[BEGIN GIVEN RECORDS]
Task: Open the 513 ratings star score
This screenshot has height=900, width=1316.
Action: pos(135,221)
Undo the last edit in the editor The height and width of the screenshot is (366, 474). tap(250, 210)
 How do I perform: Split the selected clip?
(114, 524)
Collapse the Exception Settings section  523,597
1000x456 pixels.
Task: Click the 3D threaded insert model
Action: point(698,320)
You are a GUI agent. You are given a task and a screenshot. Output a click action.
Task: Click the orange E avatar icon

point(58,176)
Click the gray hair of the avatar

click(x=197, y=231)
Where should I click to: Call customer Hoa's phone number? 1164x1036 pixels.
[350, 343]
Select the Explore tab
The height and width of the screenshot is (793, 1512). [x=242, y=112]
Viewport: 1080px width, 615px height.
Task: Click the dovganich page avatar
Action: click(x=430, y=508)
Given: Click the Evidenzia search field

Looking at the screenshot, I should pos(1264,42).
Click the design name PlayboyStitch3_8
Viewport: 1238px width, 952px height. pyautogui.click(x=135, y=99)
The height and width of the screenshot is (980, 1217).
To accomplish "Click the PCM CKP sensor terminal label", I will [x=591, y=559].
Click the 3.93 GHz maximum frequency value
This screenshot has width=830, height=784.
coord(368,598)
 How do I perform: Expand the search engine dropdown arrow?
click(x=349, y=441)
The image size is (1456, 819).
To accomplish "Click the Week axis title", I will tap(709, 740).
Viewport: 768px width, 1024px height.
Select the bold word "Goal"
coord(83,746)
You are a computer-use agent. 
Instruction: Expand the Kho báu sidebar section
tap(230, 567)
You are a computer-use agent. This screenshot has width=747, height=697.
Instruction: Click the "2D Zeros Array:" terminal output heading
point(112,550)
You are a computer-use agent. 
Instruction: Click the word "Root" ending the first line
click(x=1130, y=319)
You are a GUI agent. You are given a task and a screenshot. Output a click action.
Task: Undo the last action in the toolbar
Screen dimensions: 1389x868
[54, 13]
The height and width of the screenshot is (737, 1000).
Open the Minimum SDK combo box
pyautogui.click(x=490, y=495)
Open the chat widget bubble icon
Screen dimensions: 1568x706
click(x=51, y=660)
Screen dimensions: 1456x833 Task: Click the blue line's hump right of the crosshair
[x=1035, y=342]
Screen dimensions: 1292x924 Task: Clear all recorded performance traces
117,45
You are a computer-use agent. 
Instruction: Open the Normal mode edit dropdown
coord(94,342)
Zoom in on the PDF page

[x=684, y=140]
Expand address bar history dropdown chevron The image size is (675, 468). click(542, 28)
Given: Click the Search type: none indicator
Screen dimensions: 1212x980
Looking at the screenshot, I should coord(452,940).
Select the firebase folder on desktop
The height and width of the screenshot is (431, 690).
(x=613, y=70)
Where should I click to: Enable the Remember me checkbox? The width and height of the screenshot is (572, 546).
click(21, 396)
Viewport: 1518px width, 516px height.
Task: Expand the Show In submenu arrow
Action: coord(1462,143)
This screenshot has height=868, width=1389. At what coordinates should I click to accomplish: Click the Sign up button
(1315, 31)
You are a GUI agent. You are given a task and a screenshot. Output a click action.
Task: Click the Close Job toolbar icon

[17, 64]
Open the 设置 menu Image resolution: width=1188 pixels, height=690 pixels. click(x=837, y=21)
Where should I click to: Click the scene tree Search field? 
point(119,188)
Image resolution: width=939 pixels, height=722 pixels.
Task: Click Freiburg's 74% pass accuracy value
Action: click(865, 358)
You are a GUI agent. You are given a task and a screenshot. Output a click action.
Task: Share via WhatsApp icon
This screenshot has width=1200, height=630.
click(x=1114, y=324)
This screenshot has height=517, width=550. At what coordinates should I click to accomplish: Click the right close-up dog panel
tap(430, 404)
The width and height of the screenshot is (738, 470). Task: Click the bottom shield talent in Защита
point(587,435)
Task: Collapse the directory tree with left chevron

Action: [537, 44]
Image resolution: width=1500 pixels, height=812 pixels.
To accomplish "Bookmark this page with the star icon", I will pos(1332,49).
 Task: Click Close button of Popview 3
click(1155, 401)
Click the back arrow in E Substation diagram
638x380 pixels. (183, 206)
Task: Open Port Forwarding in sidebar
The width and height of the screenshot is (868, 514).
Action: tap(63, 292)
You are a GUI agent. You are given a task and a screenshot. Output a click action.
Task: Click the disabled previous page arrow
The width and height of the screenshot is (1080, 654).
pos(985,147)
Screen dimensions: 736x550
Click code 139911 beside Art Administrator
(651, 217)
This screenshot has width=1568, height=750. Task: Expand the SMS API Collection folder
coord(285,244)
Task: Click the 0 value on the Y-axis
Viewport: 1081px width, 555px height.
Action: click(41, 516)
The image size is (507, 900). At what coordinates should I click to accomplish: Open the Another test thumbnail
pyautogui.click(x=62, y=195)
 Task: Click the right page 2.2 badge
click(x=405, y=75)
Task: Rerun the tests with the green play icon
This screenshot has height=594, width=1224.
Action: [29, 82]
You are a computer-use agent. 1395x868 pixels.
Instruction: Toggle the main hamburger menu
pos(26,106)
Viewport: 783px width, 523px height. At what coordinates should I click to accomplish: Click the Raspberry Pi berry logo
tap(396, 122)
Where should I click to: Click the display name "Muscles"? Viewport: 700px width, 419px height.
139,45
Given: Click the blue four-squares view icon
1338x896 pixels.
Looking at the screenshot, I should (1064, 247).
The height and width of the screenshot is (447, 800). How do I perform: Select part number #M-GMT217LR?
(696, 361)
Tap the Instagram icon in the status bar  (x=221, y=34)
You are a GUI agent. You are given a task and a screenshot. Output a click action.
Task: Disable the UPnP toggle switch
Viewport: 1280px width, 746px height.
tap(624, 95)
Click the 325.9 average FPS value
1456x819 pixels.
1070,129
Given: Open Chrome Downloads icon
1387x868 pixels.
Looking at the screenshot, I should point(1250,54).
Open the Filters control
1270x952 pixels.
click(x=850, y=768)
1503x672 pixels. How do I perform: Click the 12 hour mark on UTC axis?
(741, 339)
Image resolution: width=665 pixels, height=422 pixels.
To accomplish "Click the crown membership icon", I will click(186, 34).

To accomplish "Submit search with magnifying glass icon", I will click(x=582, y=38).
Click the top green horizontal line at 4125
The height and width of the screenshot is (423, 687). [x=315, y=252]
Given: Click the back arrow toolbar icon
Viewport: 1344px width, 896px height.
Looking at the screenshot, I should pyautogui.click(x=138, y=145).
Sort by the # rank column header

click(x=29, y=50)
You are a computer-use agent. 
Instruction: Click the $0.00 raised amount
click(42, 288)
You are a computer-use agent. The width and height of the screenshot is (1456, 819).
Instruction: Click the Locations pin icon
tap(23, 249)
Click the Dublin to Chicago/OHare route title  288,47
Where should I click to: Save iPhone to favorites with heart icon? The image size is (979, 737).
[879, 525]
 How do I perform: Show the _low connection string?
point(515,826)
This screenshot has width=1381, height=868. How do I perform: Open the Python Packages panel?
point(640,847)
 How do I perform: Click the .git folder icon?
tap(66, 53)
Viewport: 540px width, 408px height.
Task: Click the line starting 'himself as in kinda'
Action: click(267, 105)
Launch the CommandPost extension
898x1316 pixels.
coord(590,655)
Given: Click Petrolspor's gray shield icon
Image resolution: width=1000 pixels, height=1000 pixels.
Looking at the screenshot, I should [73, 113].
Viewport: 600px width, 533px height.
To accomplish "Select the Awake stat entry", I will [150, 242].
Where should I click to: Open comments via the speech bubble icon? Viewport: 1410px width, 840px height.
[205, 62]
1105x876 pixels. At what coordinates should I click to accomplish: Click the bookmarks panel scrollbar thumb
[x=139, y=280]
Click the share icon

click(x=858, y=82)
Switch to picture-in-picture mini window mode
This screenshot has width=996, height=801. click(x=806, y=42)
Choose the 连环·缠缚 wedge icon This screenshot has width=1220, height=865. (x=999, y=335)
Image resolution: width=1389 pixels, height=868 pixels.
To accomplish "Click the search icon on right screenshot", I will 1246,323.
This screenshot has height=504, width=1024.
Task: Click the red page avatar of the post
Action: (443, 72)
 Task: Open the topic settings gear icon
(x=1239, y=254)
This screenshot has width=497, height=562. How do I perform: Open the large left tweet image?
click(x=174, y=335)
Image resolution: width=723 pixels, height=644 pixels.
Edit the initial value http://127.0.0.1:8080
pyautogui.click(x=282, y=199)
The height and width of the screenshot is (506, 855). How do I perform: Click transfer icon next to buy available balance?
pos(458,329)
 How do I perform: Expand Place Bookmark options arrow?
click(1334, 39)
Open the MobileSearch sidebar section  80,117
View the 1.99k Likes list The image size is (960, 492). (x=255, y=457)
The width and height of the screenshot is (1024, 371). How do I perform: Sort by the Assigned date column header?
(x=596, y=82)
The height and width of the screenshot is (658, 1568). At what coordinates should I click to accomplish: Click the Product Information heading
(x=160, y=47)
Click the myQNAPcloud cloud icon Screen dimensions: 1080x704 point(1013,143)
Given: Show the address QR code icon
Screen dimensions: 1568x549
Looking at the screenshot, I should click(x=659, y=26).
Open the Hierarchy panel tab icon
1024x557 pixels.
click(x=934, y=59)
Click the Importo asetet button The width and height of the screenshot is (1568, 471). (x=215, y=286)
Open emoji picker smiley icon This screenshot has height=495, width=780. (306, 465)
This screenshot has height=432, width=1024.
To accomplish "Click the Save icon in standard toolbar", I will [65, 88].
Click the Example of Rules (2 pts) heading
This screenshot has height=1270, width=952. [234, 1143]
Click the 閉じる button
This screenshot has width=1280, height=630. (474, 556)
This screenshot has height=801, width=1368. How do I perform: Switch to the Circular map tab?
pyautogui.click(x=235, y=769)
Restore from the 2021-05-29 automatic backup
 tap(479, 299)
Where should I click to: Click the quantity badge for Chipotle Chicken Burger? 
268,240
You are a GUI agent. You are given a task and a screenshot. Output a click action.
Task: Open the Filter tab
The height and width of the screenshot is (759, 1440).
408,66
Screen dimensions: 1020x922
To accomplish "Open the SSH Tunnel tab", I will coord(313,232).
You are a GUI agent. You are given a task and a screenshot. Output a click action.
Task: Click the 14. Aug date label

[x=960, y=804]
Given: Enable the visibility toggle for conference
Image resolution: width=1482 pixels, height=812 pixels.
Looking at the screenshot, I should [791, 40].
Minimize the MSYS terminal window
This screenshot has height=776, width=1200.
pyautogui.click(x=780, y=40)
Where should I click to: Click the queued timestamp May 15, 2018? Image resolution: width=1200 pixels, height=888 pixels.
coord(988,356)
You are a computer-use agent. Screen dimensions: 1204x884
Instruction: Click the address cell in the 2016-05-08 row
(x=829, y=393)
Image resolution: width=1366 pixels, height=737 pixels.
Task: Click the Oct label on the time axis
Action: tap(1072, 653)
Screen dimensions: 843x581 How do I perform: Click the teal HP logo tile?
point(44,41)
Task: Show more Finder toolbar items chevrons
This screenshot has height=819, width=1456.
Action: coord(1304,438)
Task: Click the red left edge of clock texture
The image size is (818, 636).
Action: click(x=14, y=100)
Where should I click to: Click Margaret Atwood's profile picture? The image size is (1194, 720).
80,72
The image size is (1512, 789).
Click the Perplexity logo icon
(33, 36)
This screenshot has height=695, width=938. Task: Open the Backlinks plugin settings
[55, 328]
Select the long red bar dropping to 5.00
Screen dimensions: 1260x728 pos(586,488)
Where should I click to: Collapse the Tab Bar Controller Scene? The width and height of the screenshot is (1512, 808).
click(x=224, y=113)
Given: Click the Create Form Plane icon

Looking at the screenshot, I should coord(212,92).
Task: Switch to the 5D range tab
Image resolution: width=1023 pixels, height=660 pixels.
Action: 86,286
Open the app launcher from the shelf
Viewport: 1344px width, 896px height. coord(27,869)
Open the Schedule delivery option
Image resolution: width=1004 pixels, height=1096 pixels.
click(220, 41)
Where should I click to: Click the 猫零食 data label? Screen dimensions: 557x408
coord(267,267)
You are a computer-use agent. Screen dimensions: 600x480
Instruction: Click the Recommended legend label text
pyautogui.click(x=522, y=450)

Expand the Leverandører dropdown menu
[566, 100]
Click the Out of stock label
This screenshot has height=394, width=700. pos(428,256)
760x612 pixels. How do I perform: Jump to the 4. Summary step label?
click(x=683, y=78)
[END GIVEN RECORDS]
DO THIS
Update the records from the line with "How do I perform: Click the .git" to the line with "This screenshot has width=996, height=801." by replacing "share icon" with "share button". Write out those lines again with everything else unchanged.

THE RESULT
 How do I perform: Click the .git folder icon?
tap(66, 53)
Viewport: 540px width, 408px height.
Task: Click the line starting 'himself as in kinda'
Action: click(267, 105)
Launch the CommandPost extension
898x1316 pixels.
coord(590,655)
Given: Click Petrolspor's gray shield icon
Image resolution: width=1000 pixels, height=1000 pixels.
Looking at the screenshot, I should [73, 113].
Viewport: 600px width, 533px height.
To accomplish "Select the Awake stat entry", I will [150, 242].
Where should I click to: Open comments via the speech bubble icon? Viewport: 1410px width, 840px height.
[205, 62]
1105x876 pixels. At what coordinates should I click to accomplish: Click the bookmarks panel scrollbar thumb
[x=139, y=280]
Click the share button

click(x=858, y=82)
Switch to picture-in-picture mini window mode
This screenshot has width=996, height=801. click(x=806, y=42)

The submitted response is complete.